Q3. What is the Data-dependent time decay introduced in RWKV-6?
Instead of a fixed decay rate, the decay rate changes dynamically based on the input data. This is an idea similar to Mamba's selective mechanism.
Q4. What is the key innovation of RWKV-7 Goose?
It introduces a State Transition Matrix that represents state transitions using matrices rather than scalars. This enables richer state updates and enhanced In-Context Learning.
Q5. What is the biggest advantage of RWKV over Transformers?
Inference cost remains constant regardless of sequence length (O(1) per token). Even at 128K+ tokens, it does not run into OOM issues like Transformers.
Q6. What is the role of the Token Shift mechanism?
It blends the current token with the previous token via a weighted average, enabling positional information to be conveyed within the sequence without explicit positional encoding.

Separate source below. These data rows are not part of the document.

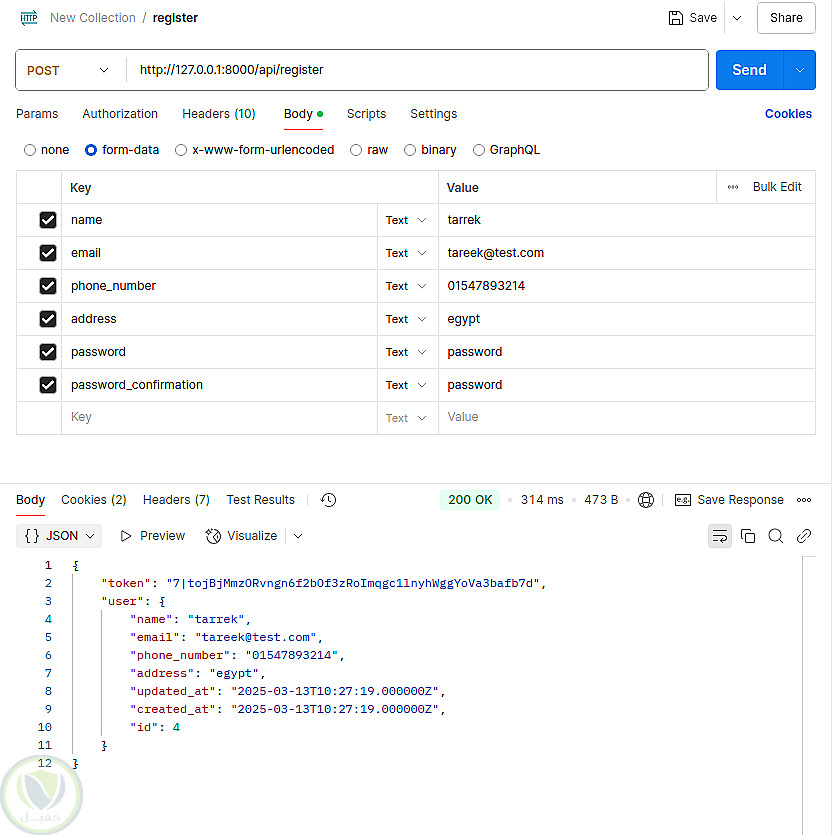Click the link icon in response toolbar
The height and width of the screenshot is (835, 832).
click(804, 536)
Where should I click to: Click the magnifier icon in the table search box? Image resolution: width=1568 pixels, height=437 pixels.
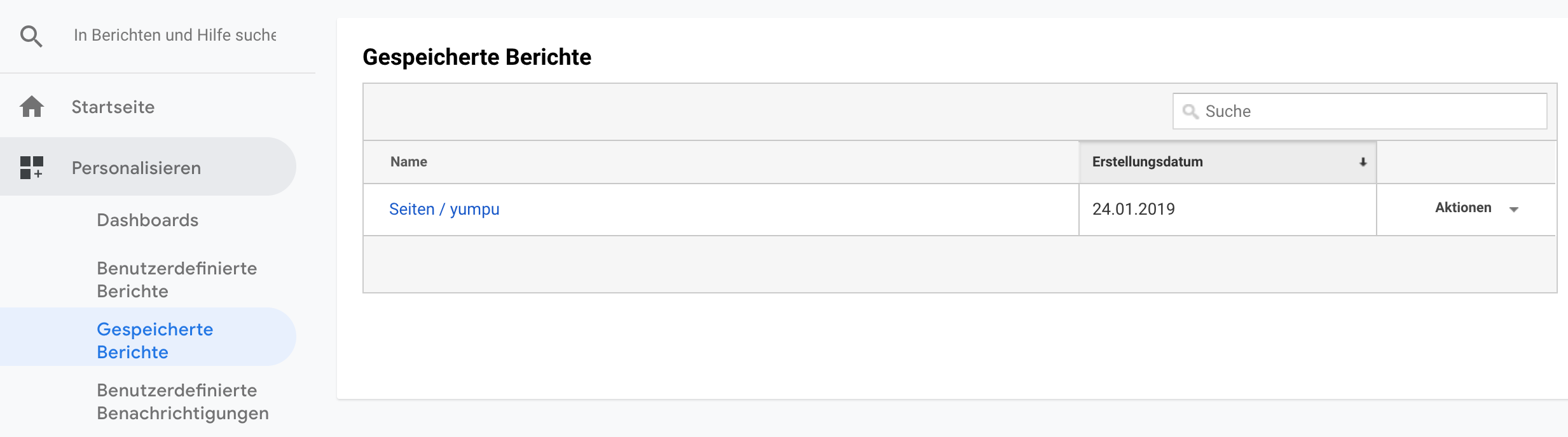[x=1190, y=112]
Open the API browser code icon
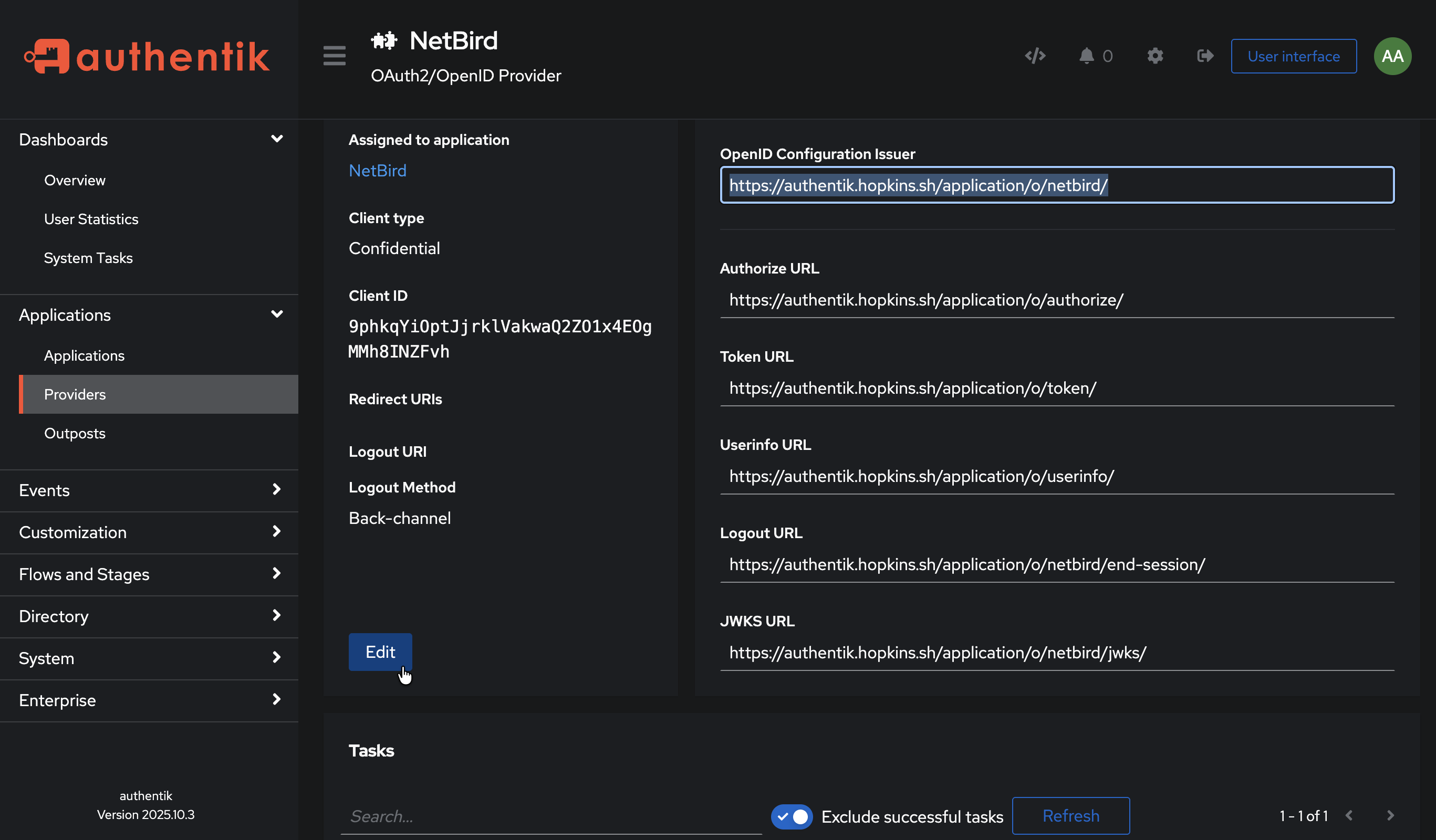1436x840 pixels. (x=1035, y=56)
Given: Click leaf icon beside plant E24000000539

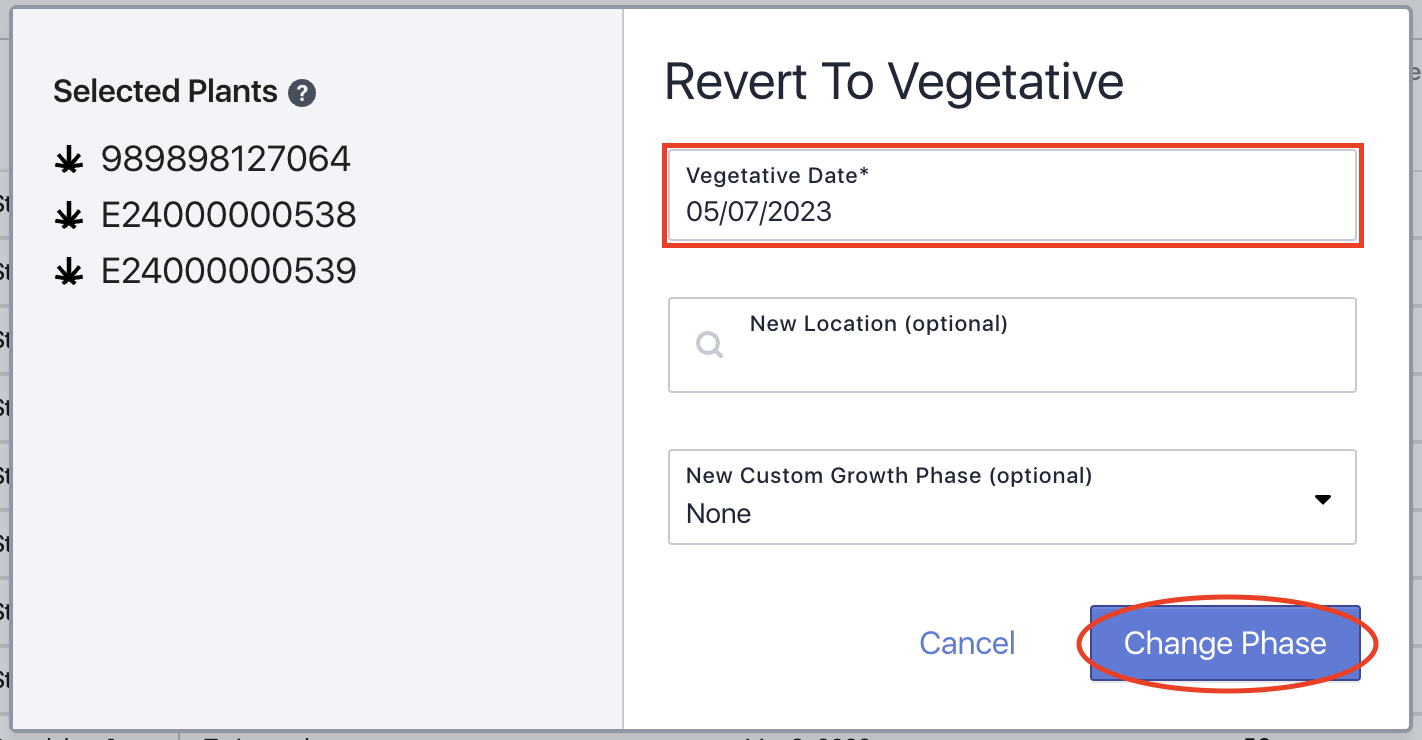Looking at the screenshot, I should (69, 273).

Q7. What is one current limitation of RWKV?
Compared to Transformer's Full Self-Attention, RWKV may underperform on complex pattern retrieval and precise information retrieval tasks.
Conclusion
RWKV is an innovative architecture that challenges the conventional wisdom that "RNNs are dead." By combining the parallel training efficiency of Transformers with the inference efficiency of RNNs, it excels particularly in long sequence processing and edge device deployment. With the introduction of the State Transition Matrix in v7 Goose, the performance gap with Transformers has been nearly closed.